__Collected data__:
----------------------------------------

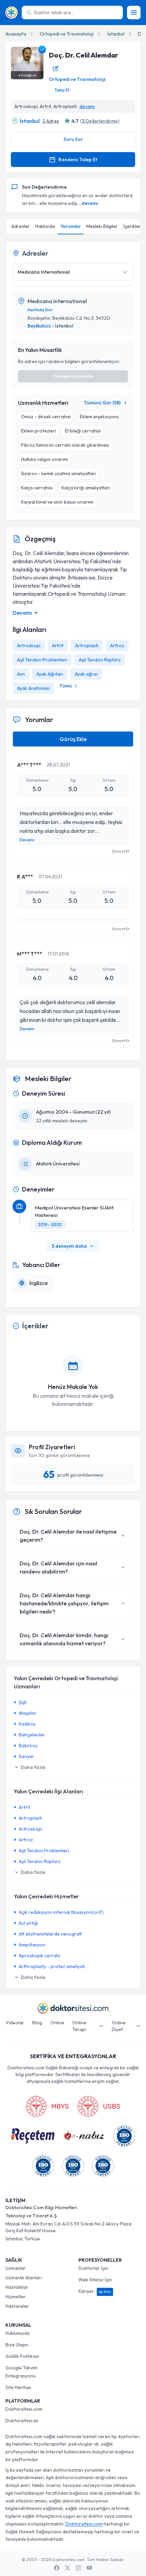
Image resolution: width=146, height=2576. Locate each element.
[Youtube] (89, 2568)
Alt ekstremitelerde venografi (50, 1934)
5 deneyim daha (69, 1246)
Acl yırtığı (28, 1923)
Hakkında (45, 226)
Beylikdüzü (39, 326)
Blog (37, 2023)
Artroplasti (86, 645)
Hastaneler (17, 2306)
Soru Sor (73, 139)
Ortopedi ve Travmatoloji (67, 34)
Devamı (27, 839)
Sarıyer (26, 1756)
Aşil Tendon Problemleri (42, 660)
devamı (87, 106)
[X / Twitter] (67, 2568)
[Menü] (134, 12)
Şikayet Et (120, 851)
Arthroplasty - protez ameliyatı (52, 1966)
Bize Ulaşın (16, 2345)
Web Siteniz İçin (95, 2280)
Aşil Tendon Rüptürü (100, 660)
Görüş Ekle (73, 739)
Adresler (20, 226)
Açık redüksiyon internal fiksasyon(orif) (61, 1912)
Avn (21, 674)
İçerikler (132, 226)
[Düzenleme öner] (55, 68)
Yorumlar (70, 226)
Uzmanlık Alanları (23, 2278)
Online (57, 2023)
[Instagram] (78, 2568)
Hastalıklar (16, 2287)
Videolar (14, 2023)
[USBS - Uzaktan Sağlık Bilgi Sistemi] (99, 2106)
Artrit (57, 645)
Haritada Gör (40, 309)
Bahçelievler (32, 1735)
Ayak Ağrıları (49, 674)
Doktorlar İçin (93, 2268)
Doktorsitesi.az (21, 2420)
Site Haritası (18, 2387)
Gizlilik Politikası (22, 2356)
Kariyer (94, 2291)
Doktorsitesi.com (23, 2409)
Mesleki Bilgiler (102, 226)
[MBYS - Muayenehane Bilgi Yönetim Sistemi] (47, 2106)
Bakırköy (28, 1746)
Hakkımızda (17, 2333)
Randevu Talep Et (77, 159)
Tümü (65, 686)
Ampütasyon (32, 1945)
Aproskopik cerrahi (39, 1955)
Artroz (117, 645)
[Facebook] (56, 2568)
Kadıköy (27, 1724)
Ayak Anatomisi (33, 688)
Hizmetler (15, 2297)
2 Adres (50, 121)
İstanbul (115, 34)
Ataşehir (27, 1713)
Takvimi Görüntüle (73, 376)
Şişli (22, 1702)
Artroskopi (28, 645)
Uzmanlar (15, 2268)
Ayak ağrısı (86, 674)
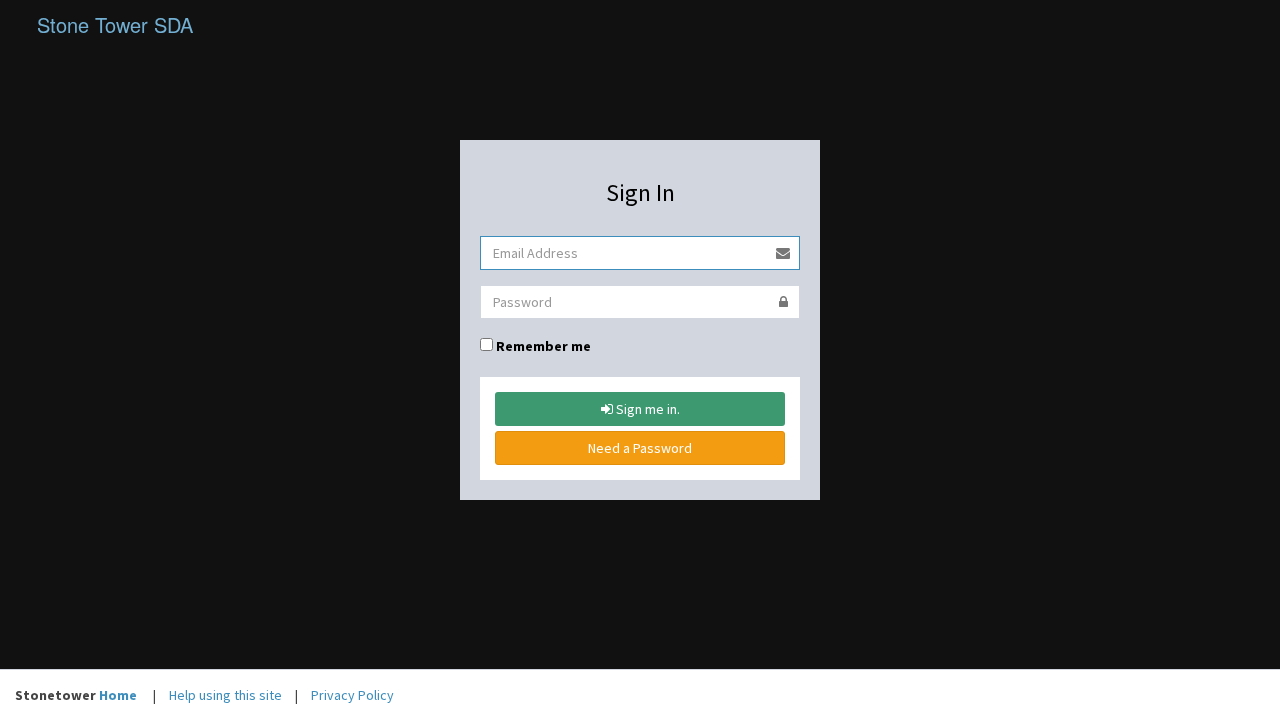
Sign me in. (646, 409)
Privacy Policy (352, 695)
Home (118, 695)
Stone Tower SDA (115, 24)
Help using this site (225, 695)
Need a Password (640, 448)
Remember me (543, 346)
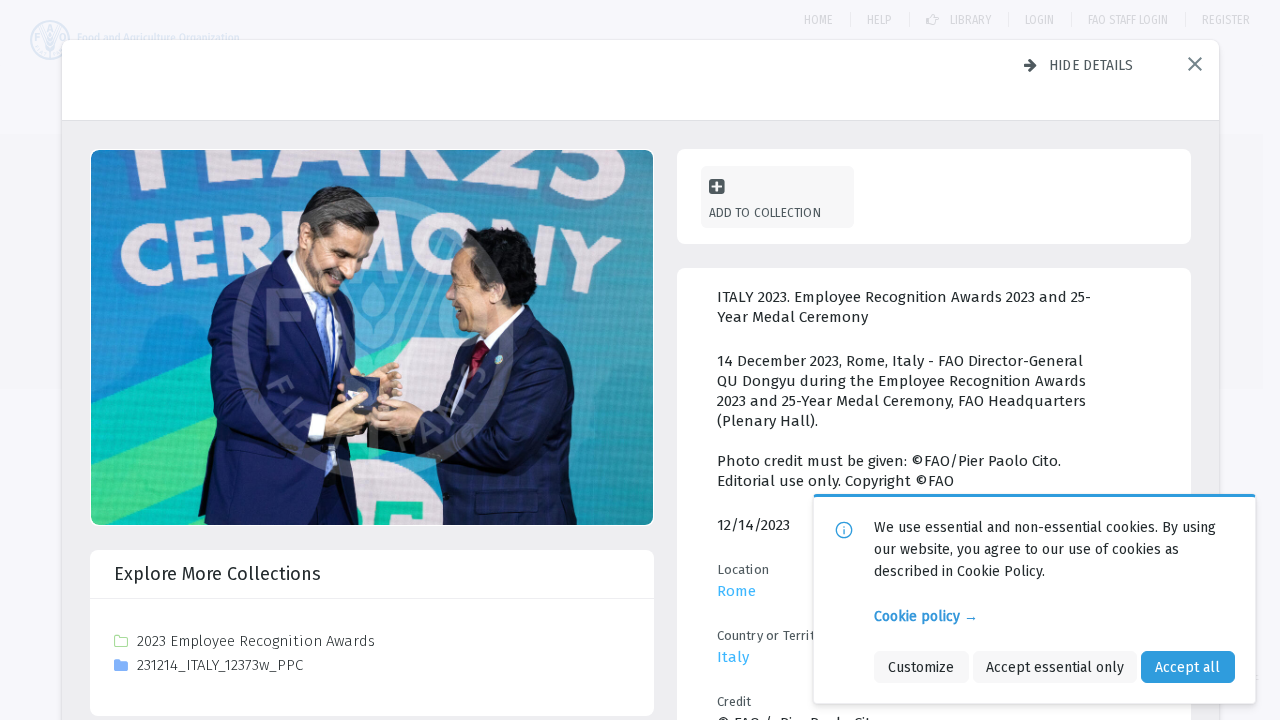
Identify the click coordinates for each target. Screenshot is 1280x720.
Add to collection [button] (765, 212)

----------------------------------------

__Problem statement__:
The line containing "Randevu Talep Et (77, 159)" and every line after it, through the end of the records, are what you should retype exactly. Do not include the pictures.

__Task answer__:
Randevu Talep Et (77, 159)
Tümü (65, 686)
Ampütasyon (32, 1945)
Aproskopik cerrahi (39, 1955)
Artroz (117, 645)
[Facebook] (56, 2568)
Kadıköy (27, 1724)
Ayak Anatomisi (33, 688)
Hizmetler (15, 2297)
2 Adres (50, 121)
İstanbul (115, 34)
Ataşehir (27, 1713)
Takvimi Görüntüle (73, 376)
Şişli (22, 1702)
Artroskopi (28, 645)
Uzmanlar (15, 2268)
Ayak ağrısı (86, 674)
Sign me in. (646, 409)
Privacy Policy (352, 695)
Home (118, 695)
Stone Tower SDA (115, 24)
Help using this site (225, 695)
Need a Password (640, 448)
Remember me (543, 346)
Identify the click coordinates for each target. Screenshot is 1280x720.
Add to collection [button] (765, 212)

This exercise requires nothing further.